Tornando al caso concreto, il Tribunale, invece, non si è attenuto a questi principi centrando il controllo di “proporzionalità e adeguatezza” sulla “concretezza del rischio, che non è stata ravvisata”. Per i giudici, la valutazione non è conforme al parametro eurounitario. L’applicazione del criterio di giudizio prescelto dal Tribunale – “ossia la necessaria sussistenza di un livello di concretezza del rischio di passaggio all’azione offensiva, che solo potrebbe assurgere a pericolo per la sicurezza nazionale e giustificare la revoca dei benefici che si ricollegano allo status di rifugiato” – finisce “irragionevolmente con il delimitare la possibilità di revoca ai soli casi in cui la condotta si sia estrinsecata sul piano fenomenico, così escludendo ogni rilevanza a comportamenti ex ante idonei ad attentare al bene superindividuale della sicurezza nazionale”.
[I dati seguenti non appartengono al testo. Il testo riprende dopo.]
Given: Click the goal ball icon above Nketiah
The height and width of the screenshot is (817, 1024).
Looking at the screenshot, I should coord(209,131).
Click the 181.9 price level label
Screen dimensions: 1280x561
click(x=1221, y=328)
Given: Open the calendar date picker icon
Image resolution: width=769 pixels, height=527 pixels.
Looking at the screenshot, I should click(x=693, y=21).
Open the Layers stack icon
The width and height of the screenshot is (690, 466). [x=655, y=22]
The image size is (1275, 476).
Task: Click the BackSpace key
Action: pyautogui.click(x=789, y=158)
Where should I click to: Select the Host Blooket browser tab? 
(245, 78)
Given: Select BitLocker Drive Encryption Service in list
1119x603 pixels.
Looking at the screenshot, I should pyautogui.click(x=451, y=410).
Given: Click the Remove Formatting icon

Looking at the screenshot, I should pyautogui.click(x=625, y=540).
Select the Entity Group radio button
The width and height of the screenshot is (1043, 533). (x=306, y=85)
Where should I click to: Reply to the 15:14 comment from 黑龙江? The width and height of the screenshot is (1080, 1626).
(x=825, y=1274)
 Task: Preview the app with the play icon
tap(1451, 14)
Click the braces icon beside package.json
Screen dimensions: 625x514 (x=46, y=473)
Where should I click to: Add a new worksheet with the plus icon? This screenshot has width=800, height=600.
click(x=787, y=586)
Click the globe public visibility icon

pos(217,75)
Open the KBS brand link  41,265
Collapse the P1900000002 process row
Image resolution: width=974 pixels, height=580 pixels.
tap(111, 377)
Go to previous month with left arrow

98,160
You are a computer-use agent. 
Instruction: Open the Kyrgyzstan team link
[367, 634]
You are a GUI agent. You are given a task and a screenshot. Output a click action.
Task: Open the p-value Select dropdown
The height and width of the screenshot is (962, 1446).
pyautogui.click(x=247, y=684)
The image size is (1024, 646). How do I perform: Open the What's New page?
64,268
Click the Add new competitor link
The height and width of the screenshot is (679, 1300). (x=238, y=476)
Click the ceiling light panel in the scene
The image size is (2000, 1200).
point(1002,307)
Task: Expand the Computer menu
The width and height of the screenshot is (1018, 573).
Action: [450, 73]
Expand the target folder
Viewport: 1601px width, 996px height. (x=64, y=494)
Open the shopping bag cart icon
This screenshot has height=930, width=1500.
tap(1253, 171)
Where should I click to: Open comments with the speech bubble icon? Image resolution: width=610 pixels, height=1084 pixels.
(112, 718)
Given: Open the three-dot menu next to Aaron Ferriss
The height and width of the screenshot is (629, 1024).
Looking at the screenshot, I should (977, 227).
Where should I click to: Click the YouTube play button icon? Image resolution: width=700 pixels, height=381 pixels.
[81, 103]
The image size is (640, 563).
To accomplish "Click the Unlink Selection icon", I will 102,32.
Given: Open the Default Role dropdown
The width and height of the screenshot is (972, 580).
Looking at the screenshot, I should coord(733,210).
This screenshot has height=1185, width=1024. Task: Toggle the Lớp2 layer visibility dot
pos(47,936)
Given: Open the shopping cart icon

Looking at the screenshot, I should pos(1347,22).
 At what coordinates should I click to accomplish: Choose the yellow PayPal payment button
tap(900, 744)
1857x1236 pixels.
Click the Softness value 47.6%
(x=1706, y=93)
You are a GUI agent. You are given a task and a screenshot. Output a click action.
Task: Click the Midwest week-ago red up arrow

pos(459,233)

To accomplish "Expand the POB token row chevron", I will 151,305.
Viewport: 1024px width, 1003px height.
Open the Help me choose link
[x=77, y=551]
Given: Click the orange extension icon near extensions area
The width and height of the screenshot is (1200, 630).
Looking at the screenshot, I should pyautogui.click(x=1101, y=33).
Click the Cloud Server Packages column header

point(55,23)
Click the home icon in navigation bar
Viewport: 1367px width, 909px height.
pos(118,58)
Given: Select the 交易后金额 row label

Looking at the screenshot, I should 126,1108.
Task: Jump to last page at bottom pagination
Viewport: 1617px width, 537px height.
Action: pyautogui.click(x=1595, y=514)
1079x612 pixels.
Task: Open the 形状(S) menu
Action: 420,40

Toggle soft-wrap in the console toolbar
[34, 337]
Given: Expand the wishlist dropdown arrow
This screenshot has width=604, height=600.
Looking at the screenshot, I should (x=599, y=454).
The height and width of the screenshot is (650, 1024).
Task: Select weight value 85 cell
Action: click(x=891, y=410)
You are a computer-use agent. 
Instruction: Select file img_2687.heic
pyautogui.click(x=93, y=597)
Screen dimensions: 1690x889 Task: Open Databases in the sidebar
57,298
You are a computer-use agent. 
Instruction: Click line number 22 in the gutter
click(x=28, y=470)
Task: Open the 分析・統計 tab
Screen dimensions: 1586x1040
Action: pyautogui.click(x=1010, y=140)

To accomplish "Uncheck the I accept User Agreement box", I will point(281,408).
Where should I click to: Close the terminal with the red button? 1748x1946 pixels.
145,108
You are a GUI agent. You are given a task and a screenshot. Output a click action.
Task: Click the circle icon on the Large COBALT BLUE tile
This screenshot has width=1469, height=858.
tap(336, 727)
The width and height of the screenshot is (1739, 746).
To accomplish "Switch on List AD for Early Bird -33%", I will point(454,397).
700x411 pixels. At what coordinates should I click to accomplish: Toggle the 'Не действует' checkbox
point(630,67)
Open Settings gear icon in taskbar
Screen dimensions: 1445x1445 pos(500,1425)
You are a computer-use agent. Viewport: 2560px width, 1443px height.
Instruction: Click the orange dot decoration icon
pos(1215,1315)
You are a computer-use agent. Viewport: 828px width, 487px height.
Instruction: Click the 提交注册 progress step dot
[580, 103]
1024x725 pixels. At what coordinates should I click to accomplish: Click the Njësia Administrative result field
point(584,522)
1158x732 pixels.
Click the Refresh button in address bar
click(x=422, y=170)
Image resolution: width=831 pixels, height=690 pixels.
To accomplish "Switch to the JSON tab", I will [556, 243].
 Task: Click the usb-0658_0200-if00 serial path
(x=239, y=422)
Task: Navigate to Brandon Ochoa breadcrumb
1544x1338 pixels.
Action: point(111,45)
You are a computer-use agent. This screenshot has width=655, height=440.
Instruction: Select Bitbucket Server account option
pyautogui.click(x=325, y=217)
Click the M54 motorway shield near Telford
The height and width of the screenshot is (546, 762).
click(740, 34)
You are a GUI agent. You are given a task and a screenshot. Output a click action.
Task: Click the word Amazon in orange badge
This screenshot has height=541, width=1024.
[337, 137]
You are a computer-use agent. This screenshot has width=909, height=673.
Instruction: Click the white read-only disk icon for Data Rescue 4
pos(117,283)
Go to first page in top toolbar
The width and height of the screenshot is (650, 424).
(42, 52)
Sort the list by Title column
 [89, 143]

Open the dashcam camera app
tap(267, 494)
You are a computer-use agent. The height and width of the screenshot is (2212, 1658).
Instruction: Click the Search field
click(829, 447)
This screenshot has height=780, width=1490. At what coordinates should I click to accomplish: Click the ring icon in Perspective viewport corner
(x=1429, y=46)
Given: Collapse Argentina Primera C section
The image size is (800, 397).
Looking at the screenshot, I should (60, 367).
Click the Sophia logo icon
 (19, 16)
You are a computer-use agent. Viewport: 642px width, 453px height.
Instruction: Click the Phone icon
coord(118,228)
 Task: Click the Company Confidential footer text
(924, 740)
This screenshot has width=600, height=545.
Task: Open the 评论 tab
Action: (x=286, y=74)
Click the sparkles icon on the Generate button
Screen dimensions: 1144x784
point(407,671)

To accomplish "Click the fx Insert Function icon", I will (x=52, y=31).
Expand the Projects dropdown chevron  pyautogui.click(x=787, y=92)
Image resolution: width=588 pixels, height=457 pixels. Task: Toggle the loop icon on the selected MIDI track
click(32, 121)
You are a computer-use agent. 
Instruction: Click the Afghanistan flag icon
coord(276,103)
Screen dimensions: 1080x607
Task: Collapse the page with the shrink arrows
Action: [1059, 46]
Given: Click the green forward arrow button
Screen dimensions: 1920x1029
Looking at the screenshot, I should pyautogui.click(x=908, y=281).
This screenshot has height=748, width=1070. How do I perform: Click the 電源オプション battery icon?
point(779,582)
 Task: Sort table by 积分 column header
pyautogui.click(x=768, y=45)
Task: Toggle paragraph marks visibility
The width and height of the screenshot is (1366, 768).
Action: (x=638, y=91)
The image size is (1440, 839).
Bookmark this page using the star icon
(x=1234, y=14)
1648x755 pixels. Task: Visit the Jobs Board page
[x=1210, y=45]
Con riguardo poi alla mancata allegazione della Relazione, la Cassazione ha affermato un altro principio. Secondo i giudici: «In materia di revoca dello status di rifugiato, qualora il provvedimento sia motivato per relationem ad un altro atto o documento amministrativo al quale sia stata apposta la “classifica di segretezza”, la conoscibilità di quest’ultimo è assicurata in contraddittorio, a fini difensivi e per l’esercizio del controllo giurisdizionale, attraverso il procedimento ex art.42, comma 8, della legge n.124/2007, che persegue la finalità di bilanciare le esigenze di sicurezza e le garanzie difensive del giusto processo in sede giurisdizionale; la omessa attivazione del procedimento di ostensione ex art.42, comma 8, della legge n.124/2007 non è idonea, né sufficiente ad inficiare la motivazione per relationem».